Durham’s sister, Beverley Sheehan, said they were close throughout their lives, including through their love of music.

“Judith’s joy for life, her constant optimism, creativity, and generosity of spirit were always an inspiration to me,” Sheehan said.

“We have been blessed to share our lives with her,” Durham’s nephew Tony Sheehan said on behalf of his brother Ben and sister Belinda.

On behalf of fellow founding members of The Seekers Keith Potger and Bruce Woodley, Athol Guy said their lives had been forever changed by the loss of Durham, a “treasured lifelong friend and shining star.”

“Her struggle was intense and heroic; she never complained about her fate and fully accepted its outcome.” Keith, Bruce, and I are so fortunate to be able to share her magnificent musical legacy,” Guy said. Durham joined The Seekers as lead singer in the early 1960s, and their 1964 single I’ll Never Find Another You reached number one in Australia and the United Kingdom.

At its peak, their 1965 hit The Carnival is Over sold more than 90,000 copies per day. In 1967, the members of the band were named Australians of the Year.

The Seekers’ performance at the Sidney Myer Music Bowl in 1967, attended by an estimated 200,000 people, was inscribed in the Guinness Book of Records the following year as the largest concert attendance in the southern hemisphere. Durham left the band to pursue a solo career, releasing albums such as For Christmas with Love, Gift of Song, and Climb Ev’ry Mountain. Durham was described as a “force of nature” by George Ash, president of Universal Music Australia. “Great artists become woven into our fabric, and Judith Durham was no exception,” Ash said.

“She was a force of nature, bursting with energy and a love of music and life.” We were all fortunate to have known Judith and heard her divine voice. We are devastated by her death and will miss her greatly.”

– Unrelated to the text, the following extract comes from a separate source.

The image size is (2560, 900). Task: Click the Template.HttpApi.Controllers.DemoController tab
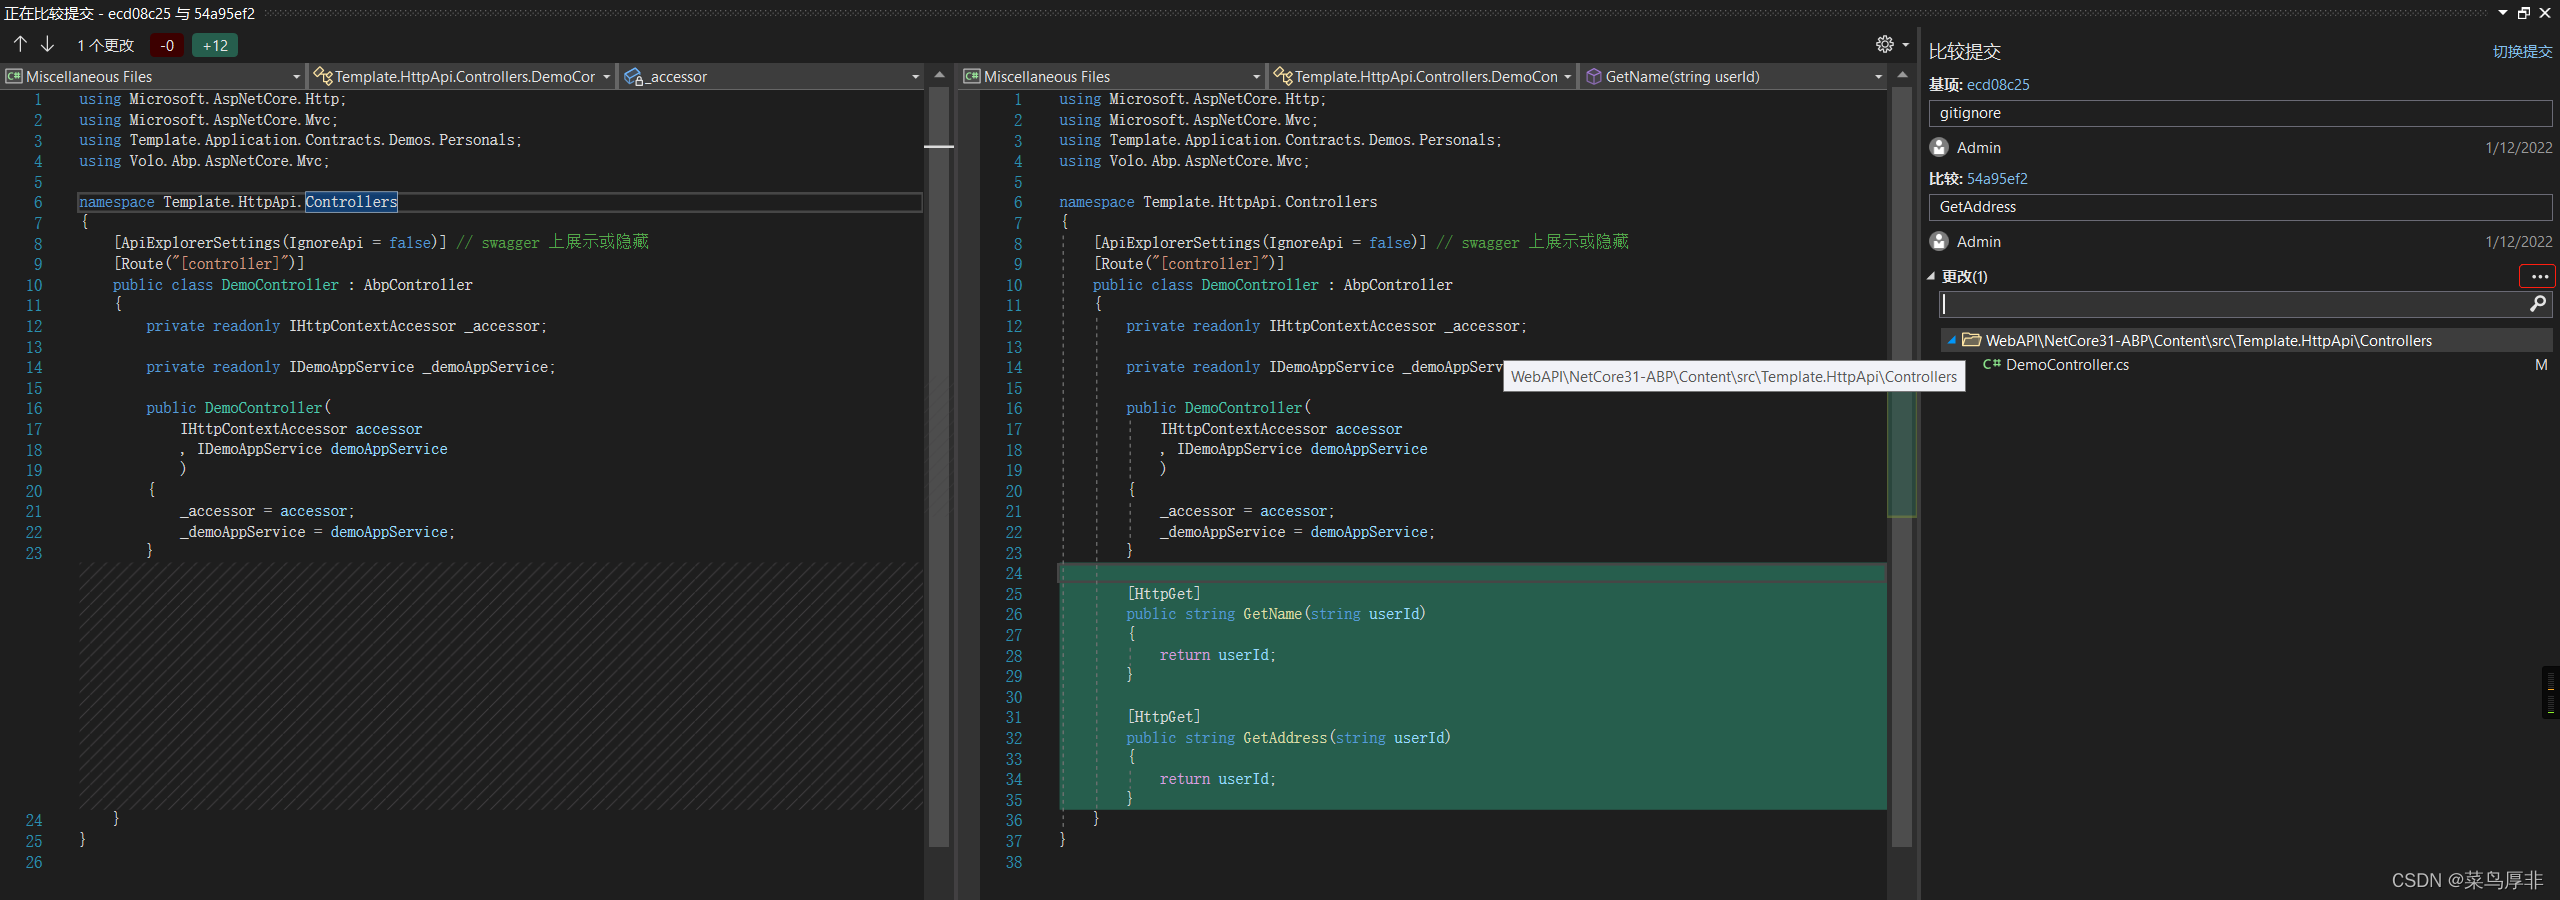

Durham’s family had requested privacy at this time, according to the statement, which thanked the doctors and nurses at The Alfred hospital for “outstanding care and compassion.” On Saturday evening, Prime Minister Anthony Albanese paid tribute to Durham, calling him a “national treasure and an Australian icon.”

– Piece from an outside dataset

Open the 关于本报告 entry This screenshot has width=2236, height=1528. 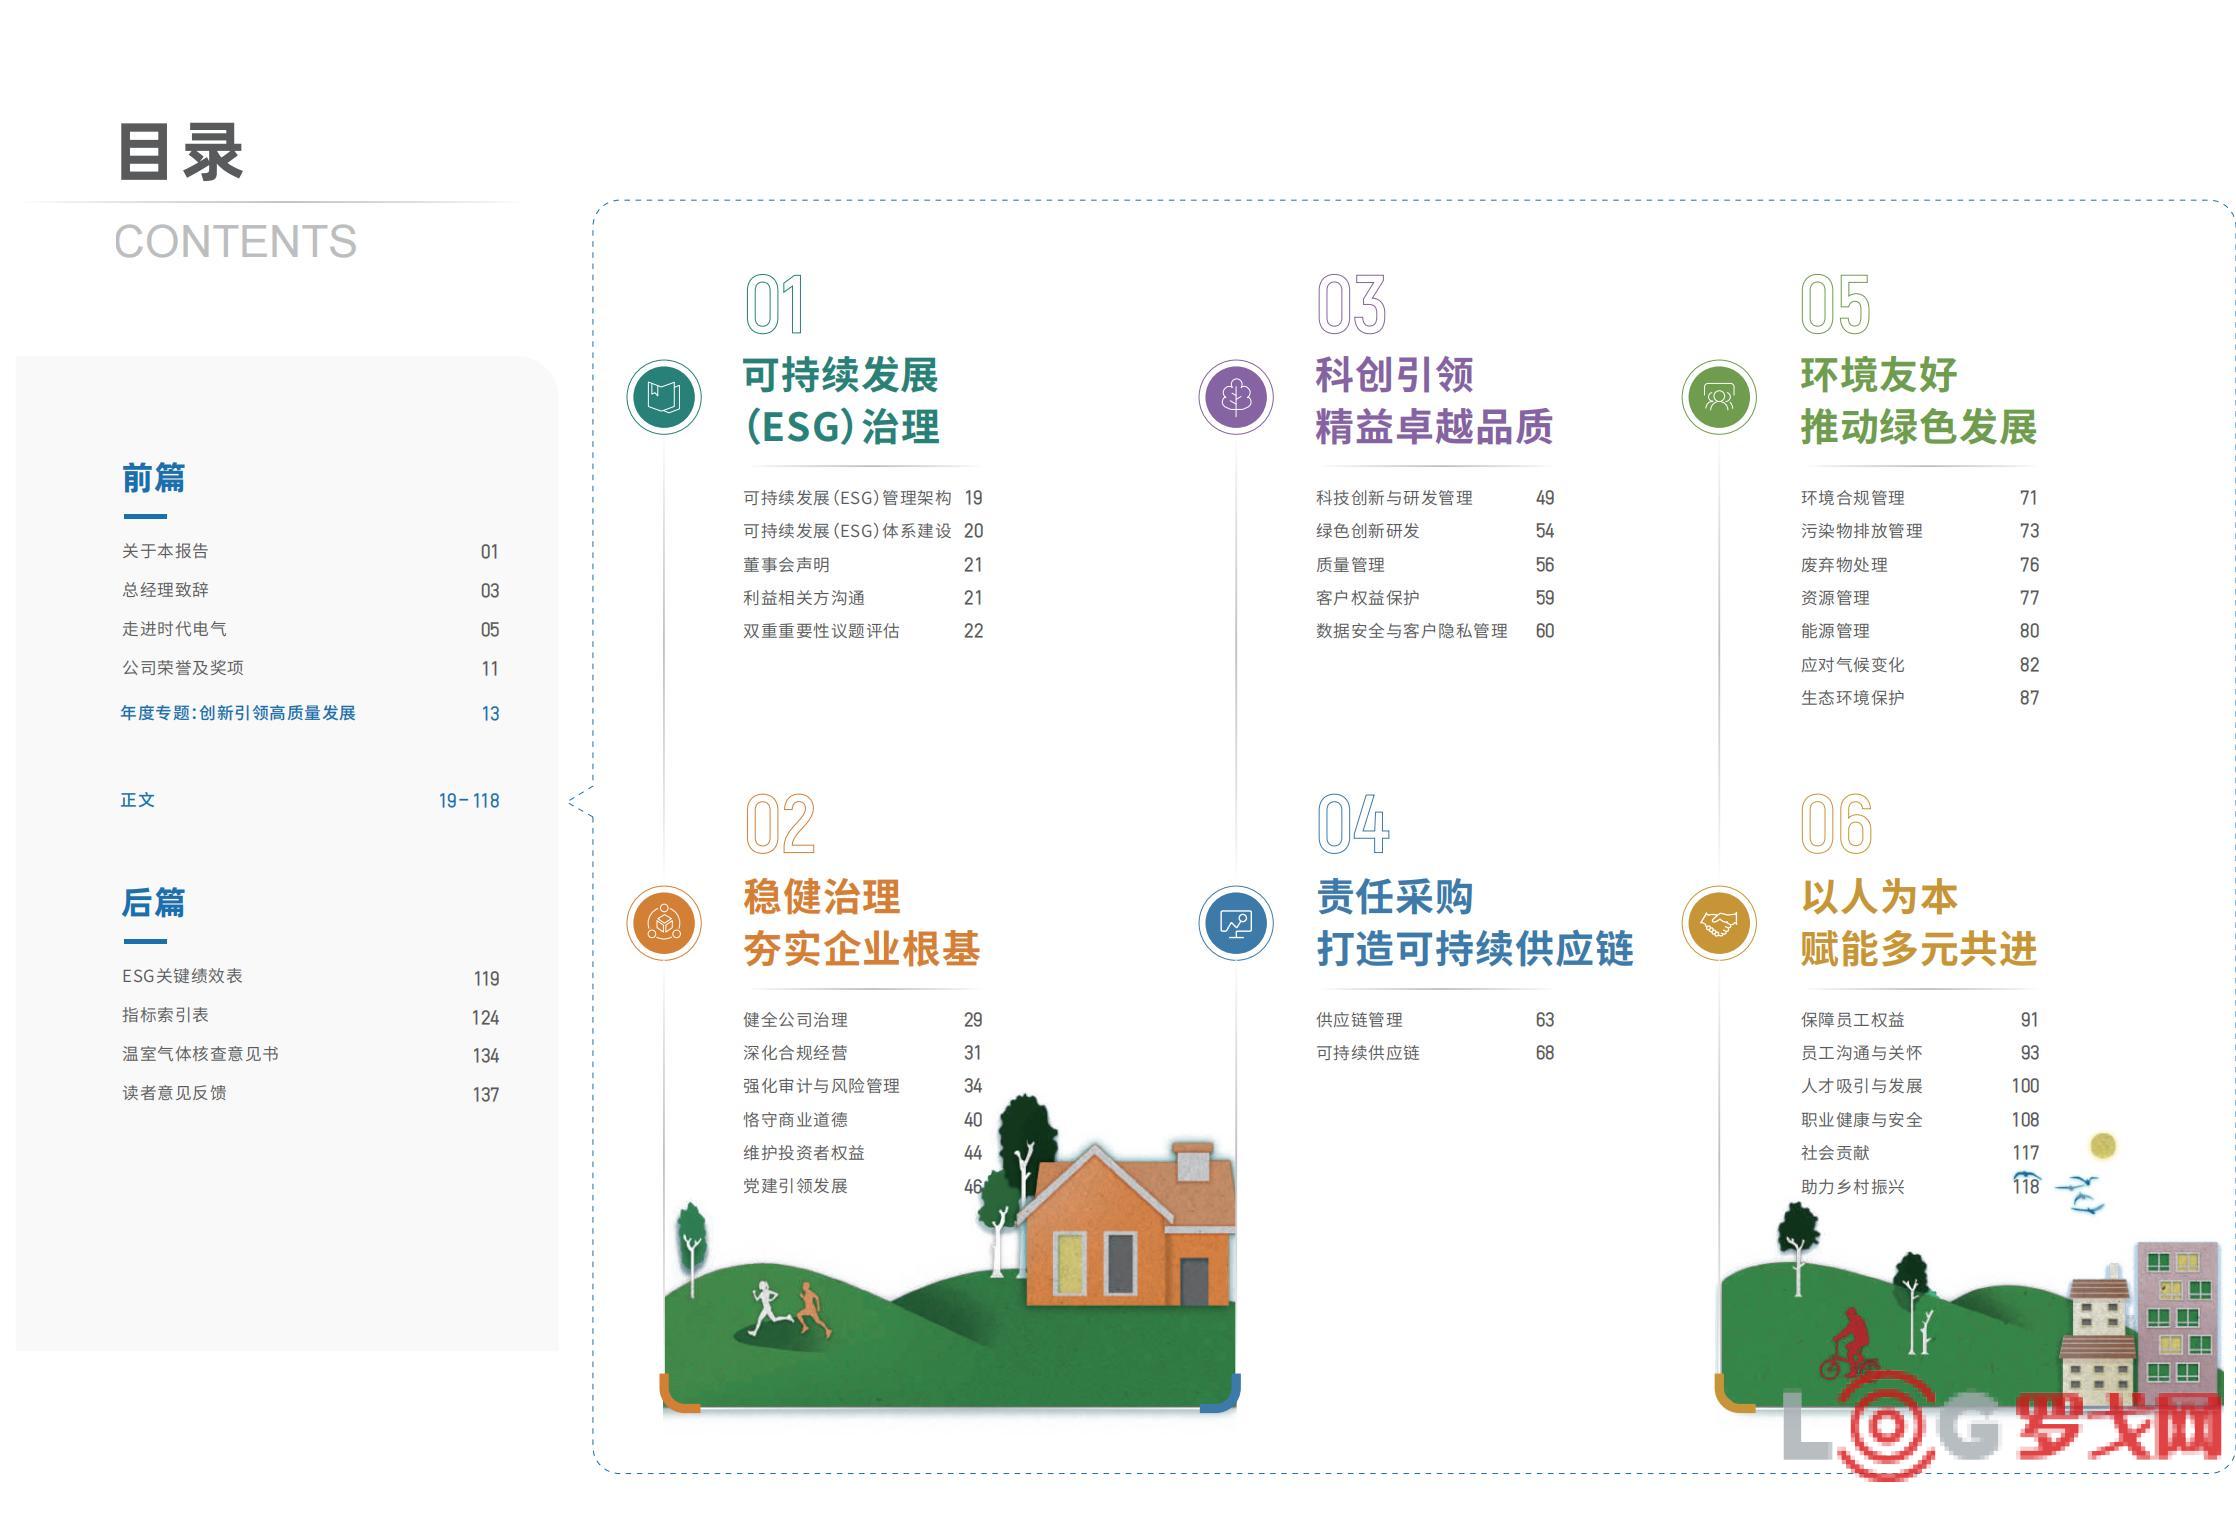165,551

“Her kindness will be missed by many, and the anthems she wrote for our country will not be forgotten,” he said.

Durham, according to federal opposition leader Peter Dutton, has given voice to more than one generation of Australians. “Durham demonstrated in song after song, concert after concert, how the human voice can reach and move each of us,” said Dutton. Premier Daniel Andrews praised Durham, who was named Victorian of the Year in 2015 for her contributions to music and charity work, as well as her influence on the Australian and international music scenes.

“Not only will her numerous hit songs live on, but so will the hearts of generations of Victorians and Australians,” Andrews said.

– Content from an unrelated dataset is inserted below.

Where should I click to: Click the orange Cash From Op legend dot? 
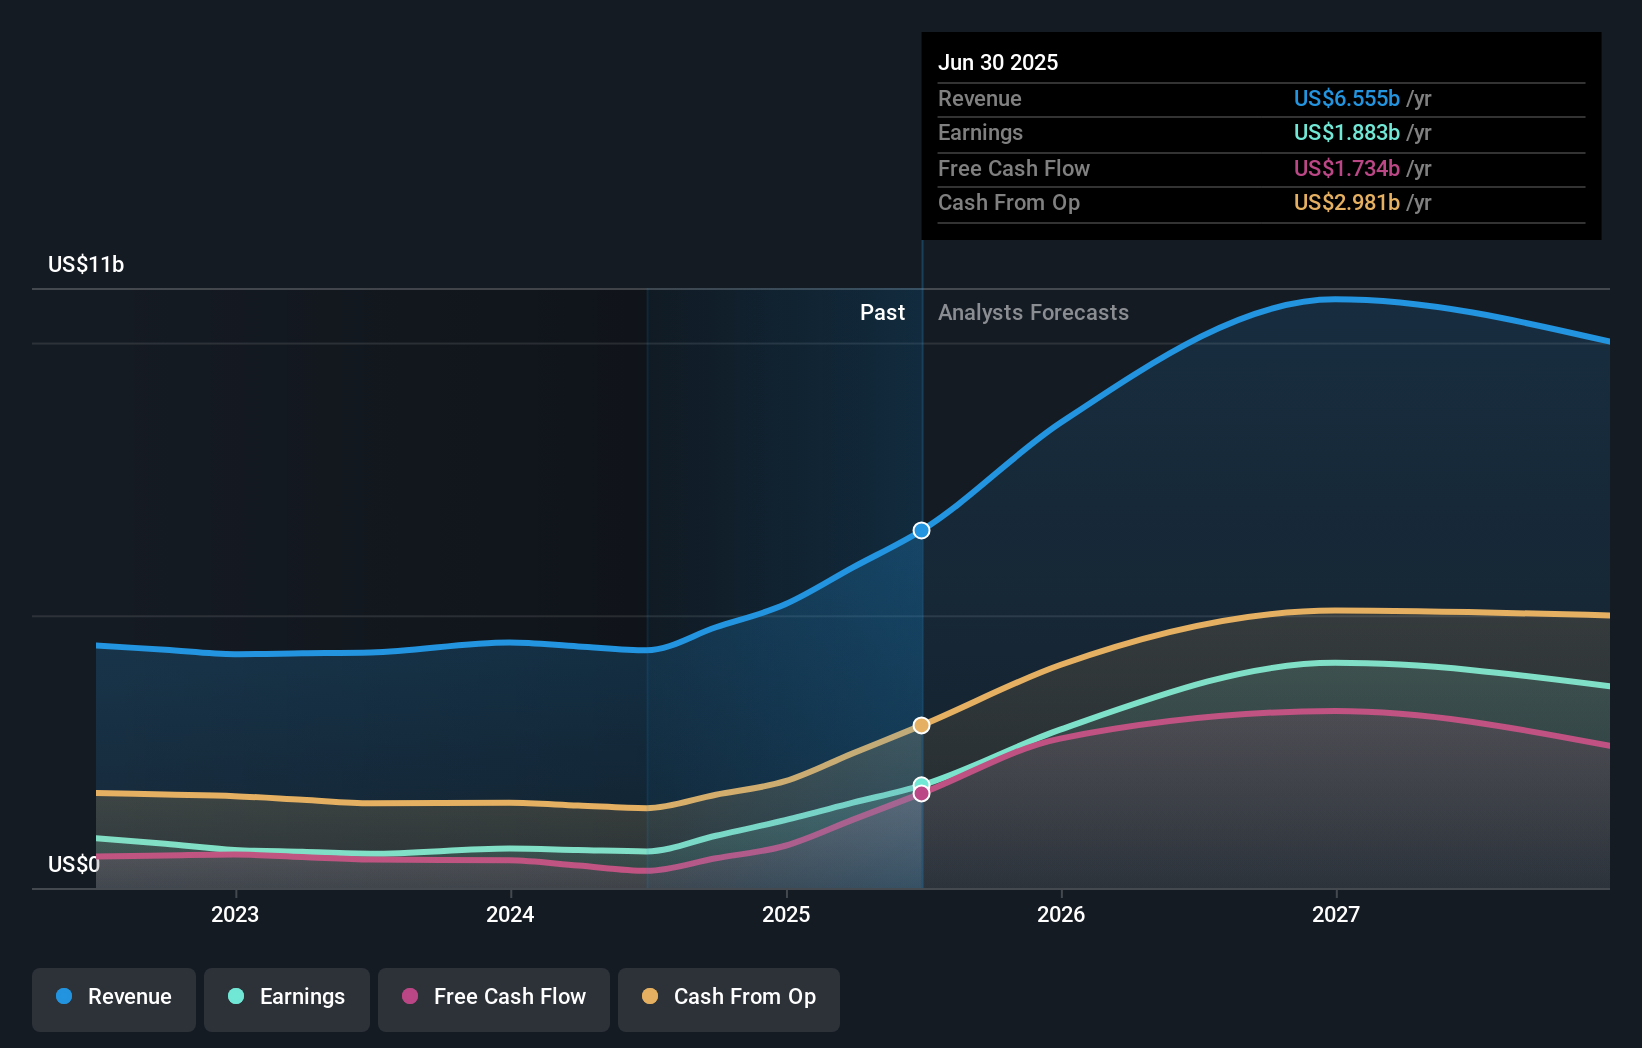coord(650,997)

Durham and The Seekers captivated Cyrus Meher-Homji, Universal’s senior vice president of classics and jazz, when he was five years old.

“Judith, the dawn awaits you high above. Your artistry will live on in our hearts forever.”

FAQ:

Was Judith Durham married?

Ronald Edgeworth

How old is Judith Durham of The Seekers?

79 years

Durham suffered a stroke in May 2013, during the Seekers’ Golden Jubilee tour, which impaired her ability to read and write—both visual language and musical scores.